CHP'nin yürüyüşüne ilişkin ise Erdoğan, "Türkiye'de 20 gündür ana muhalefet partisinin düzenlemiş olduğu sözde bir adalet yürüyüşü var devam ediyor. Halbuki sözde adalet yürüyüşünü yapanlar, partilerinin içinde genel başkanlığa aday olanlara adaylık hakkı vermiyorlar” şeklinde konuştu.
"Referandum konusuna Irak'ın yarınları açısından doğru bakmıyorum"
Irak'taki referandumla ilgili soru üzerine Erdoğan, “Referandum konusuna Irak'ın yarınları açısından doğru bakmıyorum. Bunu sayın dostum Barzani'ye ilettik. Bunun yanlış bir yol olduğunu söyledik. Bunun bedelini ödemek zor olacaktır. Şu anda hangi konumda olduklarını bilmiyorum. Temenni ederim ki bundan vazgeçerler. Bunda direnmeleri onlara kaybettirir diye düşünüyorum. Bizim için Irak'ın birliği, beraberliği bizim için önemlidir” dedi.
"Kürt devleti kurma gayreti olursa biz buna müsaade etmeyiz"
Suriye ile ilgili soru üzerine Erdoğan, “Bizim siyasetimiz kavmiyetçilik üzerine değildir, ırkçılık üzerine hiç değildir. Bizim muhatabımız her zaman insandır. Eğer bizim sınırlarımızda bizi tehdit eden bazı oluşumlar olursa biz bu oluşumlara karşı haddini bildiririz. Eğer Kuzey Suriye'de sözde bir Kürt devleti kurma gayreti olursa biz buna müsaade etmeyiz. Nitekim Kuzey Suriye'de böyle bir girişim oldu ve biz bu girişimi durdurduk, engelledik. Bundan sonra da buna yine asla müsaade etmeyiz. Oradan ülkemize olan tehditleri asla affetmeyiz. Afrin bizim için tehdittir, gerekli cevabı vereceğiz" dedi.

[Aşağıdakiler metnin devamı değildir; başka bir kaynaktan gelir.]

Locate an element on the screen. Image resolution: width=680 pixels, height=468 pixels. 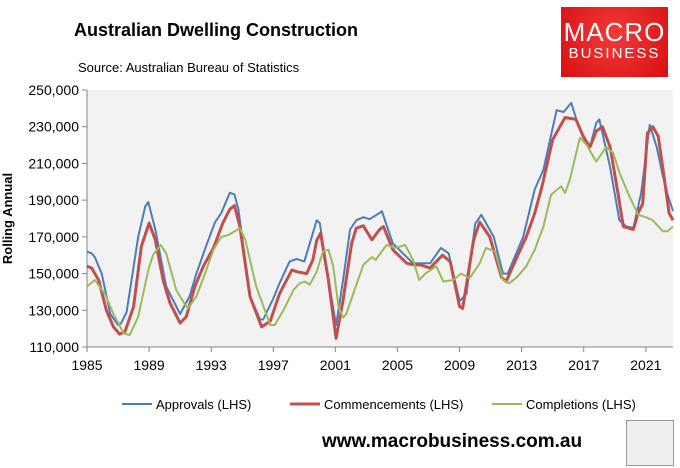
y-axis-label: Rolling Annual is located at coordinates (8, 218).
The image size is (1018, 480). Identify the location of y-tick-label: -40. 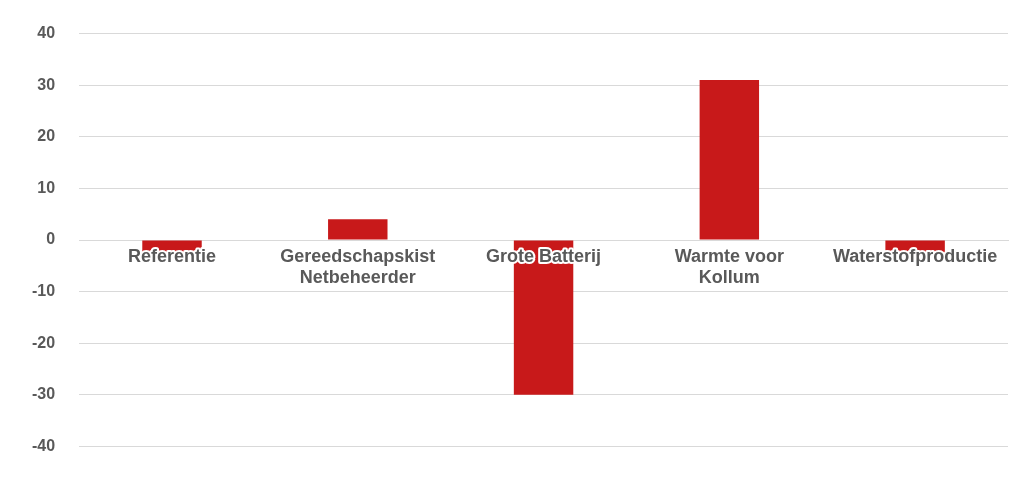
(44, 445).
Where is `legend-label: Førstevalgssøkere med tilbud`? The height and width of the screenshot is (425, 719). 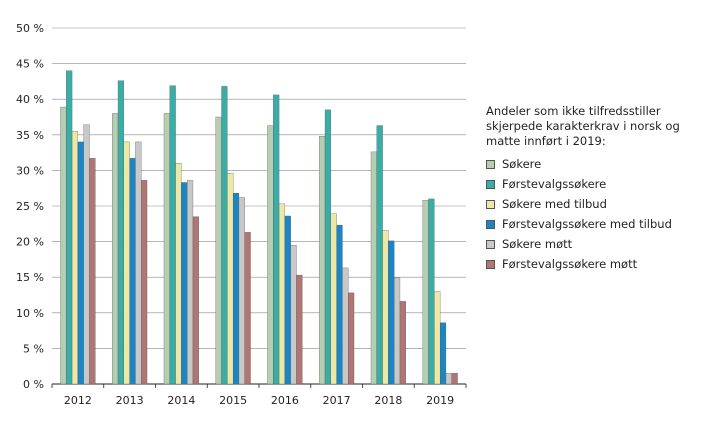
legend-label: Førstevalgssøkere med tilbud is located at coordinates (587, 224).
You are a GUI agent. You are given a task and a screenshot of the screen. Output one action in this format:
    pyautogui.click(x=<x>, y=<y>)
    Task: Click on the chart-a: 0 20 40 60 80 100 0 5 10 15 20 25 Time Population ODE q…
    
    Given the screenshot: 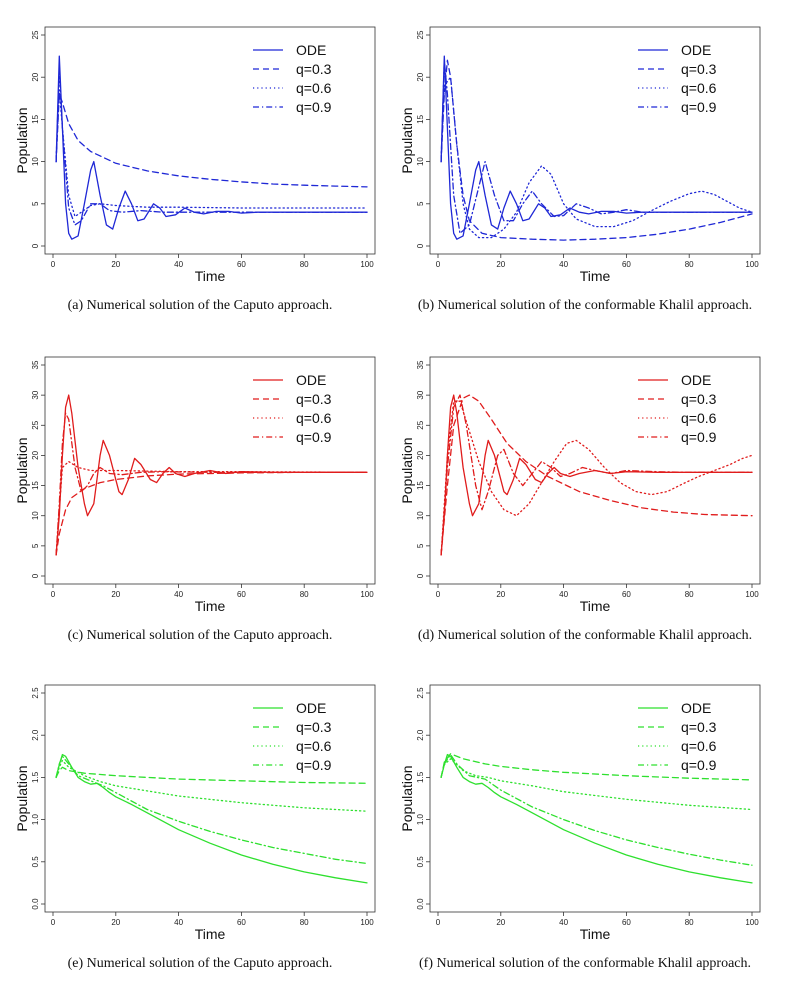 What is the action you would take?
    pyautogui.click(x=195, y=155)
    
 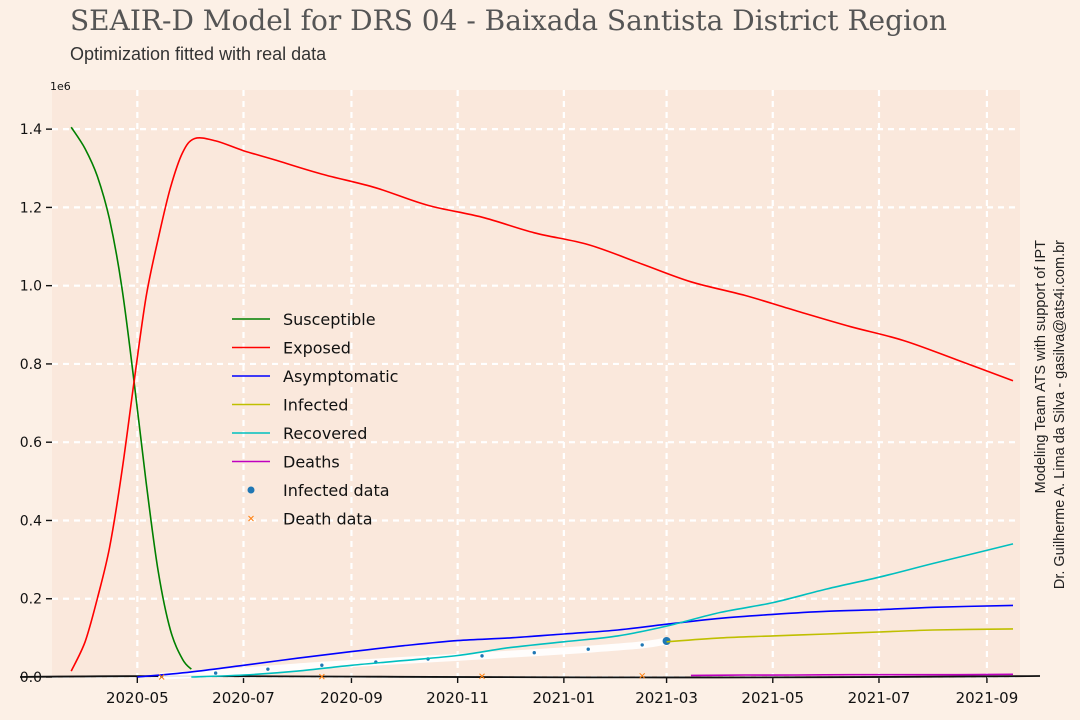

“Selahattin Demirtaş ve tutuklu milletvekilleri cezaevinden ne zaman çıkacak” sorusu üzerine Erdoğan, "Teröristleri cezaevlerinden bırakma yetkisi bizim değildir. Türkiye bir hukuk devletidir. Söylediğiniz kişi bir teröristtir. Öyle bir terörist ki bütün benim Kürt kardeşlerimi sokağa döküp ondan sonra 53 Kürt kardeşimi yine Kürtlere öldürten bir teröristtir. Bu sadece suçlarından bir tanesidir. Buna benzer daha nice suçları vardır. 'Bizim arkamızda PKK var, PYD var, YPG var' gibi meydan okuyan bir kişidir. Şu anda zaten yargıdadır. Yargı onlarla ilgili ne karar verirse o karar bizim başımız gözümüz üstündedir" diye konuştu.